Gordon was a significant contributor to the success of the DTP vaccine development. This type of Bordetella is notoriously difficult to grow in a lab. Still, Gordon tested thousands of cultures and identified sheep blood as a critical factor to incubate the culture in a lab. Her research was instrumental in helping Kendrick and Eldering find a strong Bordetella strain effective for the DTP vaccine [11] [12].
This discovery helped them create a rapid cough plate diagnostic tool. Local physicians could send their cough plates to the lab for analysis. This innovation helped the Kendrick-Eldering-Gordon team learn about when a child would be most infectious, the initial three-week infection period. They also figured out that infected children posed no threat to others after five weeks.

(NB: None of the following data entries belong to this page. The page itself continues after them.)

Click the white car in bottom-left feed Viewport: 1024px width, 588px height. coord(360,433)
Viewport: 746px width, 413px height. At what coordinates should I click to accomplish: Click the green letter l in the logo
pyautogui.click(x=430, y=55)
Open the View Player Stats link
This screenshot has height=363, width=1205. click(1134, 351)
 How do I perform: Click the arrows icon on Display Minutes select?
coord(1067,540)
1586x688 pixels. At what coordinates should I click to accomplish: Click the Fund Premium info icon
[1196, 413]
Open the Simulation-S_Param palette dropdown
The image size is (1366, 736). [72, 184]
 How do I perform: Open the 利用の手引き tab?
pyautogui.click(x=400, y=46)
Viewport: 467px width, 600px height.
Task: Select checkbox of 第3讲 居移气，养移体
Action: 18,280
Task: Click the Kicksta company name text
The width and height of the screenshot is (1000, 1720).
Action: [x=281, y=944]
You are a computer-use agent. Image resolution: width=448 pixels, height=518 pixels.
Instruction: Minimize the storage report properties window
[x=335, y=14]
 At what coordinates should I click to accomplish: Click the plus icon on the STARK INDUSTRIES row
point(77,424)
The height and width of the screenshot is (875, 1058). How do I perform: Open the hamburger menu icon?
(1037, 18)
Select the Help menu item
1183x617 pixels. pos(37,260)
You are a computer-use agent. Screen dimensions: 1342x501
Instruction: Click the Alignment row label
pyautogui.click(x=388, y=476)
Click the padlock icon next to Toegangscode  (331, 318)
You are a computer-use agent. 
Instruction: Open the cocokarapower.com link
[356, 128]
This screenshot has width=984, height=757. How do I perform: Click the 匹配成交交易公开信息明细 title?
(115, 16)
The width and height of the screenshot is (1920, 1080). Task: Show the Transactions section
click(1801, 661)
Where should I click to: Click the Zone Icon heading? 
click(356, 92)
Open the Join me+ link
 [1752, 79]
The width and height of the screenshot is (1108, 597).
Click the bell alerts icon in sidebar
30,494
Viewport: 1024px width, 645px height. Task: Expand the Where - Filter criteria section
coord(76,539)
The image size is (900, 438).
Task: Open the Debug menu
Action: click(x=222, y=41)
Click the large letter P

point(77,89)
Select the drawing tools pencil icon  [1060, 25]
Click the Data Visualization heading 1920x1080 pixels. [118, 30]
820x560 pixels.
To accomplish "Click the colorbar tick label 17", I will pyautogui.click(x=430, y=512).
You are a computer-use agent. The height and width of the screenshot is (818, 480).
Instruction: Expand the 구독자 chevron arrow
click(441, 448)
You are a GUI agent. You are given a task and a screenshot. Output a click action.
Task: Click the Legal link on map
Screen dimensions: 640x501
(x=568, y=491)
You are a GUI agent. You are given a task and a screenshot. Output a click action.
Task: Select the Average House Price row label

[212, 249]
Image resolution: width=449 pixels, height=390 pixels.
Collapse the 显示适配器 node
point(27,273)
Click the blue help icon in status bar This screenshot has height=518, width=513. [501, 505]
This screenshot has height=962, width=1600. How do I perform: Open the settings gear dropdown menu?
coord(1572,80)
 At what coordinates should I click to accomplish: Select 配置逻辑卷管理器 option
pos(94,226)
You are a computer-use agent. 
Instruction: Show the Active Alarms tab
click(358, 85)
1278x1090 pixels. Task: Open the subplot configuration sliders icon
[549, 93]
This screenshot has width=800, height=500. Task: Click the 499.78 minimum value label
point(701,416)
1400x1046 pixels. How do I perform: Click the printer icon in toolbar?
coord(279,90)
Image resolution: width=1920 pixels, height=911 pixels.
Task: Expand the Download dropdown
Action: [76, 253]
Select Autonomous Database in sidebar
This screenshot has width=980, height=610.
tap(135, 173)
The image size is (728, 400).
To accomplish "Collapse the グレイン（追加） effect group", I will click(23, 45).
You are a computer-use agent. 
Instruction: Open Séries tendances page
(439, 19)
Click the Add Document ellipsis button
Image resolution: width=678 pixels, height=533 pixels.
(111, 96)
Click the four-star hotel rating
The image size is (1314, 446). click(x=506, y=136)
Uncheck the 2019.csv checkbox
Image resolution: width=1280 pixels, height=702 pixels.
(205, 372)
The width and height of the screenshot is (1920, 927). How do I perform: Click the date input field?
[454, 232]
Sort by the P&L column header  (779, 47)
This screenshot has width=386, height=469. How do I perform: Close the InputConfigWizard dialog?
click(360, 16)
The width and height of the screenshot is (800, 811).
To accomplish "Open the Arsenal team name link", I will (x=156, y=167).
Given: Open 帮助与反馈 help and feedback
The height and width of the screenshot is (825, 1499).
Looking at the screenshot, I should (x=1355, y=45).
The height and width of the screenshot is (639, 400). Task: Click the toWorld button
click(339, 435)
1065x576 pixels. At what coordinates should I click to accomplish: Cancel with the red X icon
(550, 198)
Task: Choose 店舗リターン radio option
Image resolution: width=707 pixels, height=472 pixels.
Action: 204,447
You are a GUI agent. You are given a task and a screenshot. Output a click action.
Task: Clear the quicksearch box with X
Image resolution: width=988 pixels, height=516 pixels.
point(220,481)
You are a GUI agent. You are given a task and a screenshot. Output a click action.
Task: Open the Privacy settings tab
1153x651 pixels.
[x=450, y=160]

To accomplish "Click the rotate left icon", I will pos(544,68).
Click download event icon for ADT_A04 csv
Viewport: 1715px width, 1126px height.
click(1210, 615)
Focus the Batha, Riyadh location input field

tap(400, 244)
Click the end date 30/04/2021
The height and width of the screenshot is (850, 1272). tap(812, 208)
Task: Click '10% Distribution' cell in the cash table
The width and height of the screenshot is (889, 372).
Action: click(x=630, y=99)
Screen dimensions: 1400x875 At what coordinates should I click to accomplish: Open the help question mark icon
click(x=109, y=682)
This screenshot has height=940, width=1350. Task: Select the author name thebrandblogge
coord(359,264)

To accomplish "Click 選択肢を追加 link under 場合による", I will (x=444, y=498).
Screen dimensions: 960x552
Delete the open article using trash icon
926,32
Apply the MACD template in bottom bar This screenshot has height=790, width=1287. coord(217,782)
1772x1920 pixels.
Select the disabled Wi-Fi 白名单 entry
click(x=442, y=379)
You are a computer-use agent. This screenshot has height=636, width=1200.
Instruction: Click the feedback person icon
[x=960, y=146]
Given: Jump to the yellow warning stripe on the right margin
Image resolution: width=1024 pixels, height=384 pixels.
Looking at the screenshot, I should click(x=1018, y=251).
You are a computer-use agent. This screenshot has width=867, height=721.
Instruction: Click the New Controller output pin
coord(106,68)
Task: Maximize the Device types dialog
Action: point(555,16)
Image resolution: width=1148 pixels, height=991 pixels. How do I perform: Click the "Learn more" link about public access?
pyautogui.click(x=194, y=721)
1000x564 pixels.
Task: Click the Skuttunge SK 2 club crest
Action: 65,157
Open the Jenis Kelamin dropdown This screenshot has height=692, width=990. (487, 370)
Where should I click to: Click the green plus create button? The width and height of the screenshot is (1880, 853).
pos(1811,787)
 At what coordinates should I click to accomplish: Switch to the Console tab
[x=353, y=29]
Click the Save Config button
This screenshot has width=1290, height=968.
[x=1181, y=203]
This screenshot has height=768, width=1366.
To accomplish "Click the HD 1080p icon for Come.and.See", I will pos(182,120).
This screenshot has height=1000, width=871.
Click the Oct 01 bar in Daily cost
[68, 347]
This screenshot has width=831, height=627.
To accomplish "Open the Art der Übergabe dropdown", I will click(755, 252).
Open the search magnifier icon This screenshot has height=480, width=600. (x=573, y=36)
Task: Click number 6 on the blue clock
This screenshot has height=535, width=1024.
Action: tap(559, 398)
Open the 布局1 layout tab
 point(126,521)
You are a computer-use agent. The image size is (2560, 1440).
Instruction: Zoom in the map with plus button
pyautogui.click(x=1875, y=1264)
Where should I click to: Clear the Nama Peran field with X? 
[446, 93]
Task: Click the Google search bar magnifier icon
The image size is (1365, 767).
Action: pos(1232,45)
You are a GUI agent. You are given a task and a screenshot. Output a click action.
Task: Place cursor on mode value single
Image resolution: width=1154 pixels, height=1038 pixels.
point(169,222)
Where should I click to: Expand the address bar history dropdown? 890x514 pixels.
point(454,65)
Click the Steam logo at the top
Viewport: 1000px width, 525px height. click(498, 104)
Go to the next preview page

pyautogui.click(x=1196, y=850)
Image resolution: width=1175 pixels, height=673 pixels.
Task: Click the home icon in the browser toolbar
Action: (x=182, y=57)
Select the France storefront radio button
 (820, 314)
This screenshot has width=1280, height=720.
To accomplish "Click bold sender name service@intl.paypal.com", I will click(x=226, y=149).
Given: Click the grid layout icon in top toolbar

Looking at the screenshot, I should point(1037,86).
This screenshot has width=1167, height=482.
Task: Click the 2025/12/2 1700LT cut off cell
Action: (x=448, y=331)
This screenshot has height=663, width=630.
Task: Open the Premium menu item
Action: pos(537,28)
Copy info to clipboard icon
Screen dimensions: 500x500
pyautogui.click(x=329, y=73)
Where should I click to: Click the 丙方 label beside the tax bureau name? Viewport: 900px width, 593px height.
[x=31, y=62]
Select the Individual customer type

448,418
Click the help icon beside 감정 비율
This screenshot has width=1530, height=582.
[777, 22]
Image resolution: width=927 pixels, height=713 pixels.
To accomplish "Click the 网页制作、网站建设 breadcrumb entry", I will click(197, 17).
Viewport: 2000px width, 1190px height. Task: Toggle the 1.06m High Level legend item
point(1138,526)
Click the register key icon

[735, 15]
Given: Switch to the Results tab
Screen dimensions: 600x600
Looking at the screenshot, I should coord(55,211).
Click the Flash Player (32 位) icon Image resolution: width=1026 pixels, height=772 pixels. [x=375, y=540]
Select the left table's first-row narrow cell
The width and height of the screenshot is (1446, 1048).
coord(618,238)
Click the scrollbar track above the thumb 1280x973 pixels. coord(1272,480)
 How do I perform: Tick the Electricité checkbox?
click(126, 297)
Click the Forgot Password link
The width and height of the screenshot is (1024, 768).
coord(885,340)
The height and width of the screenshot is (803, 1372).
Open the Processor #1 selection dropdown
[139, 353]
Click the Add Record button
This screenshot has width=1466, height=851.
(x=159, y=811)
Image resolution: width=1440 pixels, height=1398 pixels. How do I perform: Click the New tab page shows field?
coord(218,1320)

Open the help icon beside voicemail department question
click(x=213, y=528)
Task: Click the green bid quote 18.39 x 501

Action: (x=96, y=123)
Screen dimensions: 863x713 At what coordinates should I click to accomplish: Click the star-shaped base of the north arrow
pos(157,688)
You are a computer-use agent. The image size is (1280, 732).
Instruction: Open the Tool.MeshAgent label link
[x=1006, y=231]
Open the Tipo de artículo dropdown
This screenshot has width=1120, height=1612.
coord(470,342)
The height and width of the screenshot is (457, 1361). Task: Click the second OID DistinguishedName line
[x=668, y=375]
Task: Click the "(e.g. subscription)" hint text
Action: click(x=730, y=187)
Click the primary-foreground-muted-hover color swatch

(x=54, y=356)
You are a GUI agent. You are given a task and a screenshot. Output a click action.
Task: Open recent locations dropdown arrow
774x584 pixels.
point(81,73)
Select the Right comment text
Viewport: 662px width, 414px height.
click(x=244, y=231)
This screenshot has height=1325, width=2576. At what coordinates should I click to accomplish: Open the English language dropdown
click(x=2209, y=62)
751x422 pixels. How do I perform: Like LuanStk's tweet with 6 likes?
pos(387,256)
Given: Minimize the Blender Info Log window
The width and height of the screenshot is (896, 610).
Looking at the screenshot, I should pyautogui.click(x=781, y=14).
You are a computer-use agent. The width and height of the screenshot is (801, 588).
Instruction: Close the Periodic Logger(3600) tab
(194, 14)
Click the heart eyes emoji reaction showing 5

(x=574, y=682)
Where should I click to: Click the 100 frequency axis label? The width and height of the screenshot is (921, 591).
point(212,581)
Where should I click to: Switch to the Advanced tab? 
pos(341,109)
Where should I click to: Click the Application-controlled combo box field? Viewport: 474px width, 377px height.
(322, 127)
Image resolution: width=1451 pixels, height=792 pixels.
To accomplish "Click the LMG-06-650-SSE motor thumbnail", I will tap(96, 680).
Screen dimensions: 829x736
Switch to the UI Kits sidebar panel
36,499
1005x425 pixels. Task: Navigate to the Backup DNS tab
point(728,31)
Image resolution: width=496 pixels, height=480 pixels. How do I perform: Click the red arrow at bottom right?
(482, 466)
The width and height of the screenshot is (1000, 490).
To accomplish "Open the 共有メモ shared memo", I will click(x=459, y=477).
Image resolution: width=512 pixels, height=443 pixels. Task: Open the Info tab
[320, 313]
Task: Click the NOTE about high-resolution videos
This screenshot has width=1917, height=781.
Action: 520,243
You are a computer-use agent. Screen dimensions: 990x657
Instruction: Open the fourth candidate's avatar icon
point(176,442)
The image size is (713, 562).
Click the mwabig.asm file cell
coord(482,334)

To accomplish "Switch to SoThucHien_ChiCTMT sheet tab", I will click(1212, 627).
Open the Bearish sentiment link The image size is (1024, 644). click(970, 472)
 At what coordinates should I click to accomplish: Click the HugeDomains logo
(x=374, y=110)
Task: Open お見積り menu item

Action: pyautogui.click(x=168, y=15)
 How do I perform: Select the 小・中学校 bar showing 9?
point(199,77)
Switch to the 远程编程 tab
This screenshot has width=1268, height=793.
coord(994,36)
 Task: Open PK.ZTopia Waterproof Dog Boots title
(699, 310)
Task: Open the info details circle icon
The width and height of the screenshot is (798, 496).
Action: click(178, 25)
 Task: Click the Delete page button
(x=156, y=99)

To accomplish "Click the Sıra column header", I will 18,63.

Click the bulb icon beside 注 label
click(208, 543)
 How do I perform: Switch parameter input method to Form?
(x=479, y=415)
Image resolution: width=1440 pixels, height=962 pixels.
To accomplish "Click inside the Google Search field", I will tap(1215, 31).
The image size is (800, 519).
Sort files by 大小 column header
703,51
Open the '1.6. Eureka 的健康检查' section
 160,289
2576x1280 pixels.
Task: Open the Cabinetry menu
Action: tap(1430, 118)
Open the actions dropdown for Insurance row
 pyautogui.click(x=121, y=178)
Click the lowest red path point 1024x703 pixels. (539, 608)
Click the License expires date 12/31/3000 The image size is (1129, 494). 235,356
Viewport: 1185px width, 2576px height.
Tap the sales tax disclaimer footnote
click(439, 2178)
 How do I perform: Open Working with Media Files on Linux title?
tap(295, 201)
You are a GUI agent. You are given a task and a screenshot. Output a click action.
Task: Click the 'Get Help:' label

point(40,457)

This groundbreaking research and the success of the clinical trial helped save the lives of millions of children worldwide. While their clinical trial methodology underwent significant scrutiny from the medical profession, the discussion led to a more robust methodology and protocols.
Even initial skeptics were eventually convinced of the effectiveness of the vaccines. The most prominent of them was Wade Hampton Frost, an epidemiologist from Johns Hopkins University and the head of the American Public Health Association (APHA). While Frost was critical at first, he accepted Kendrick and Eldering’s results [13] [14] [15].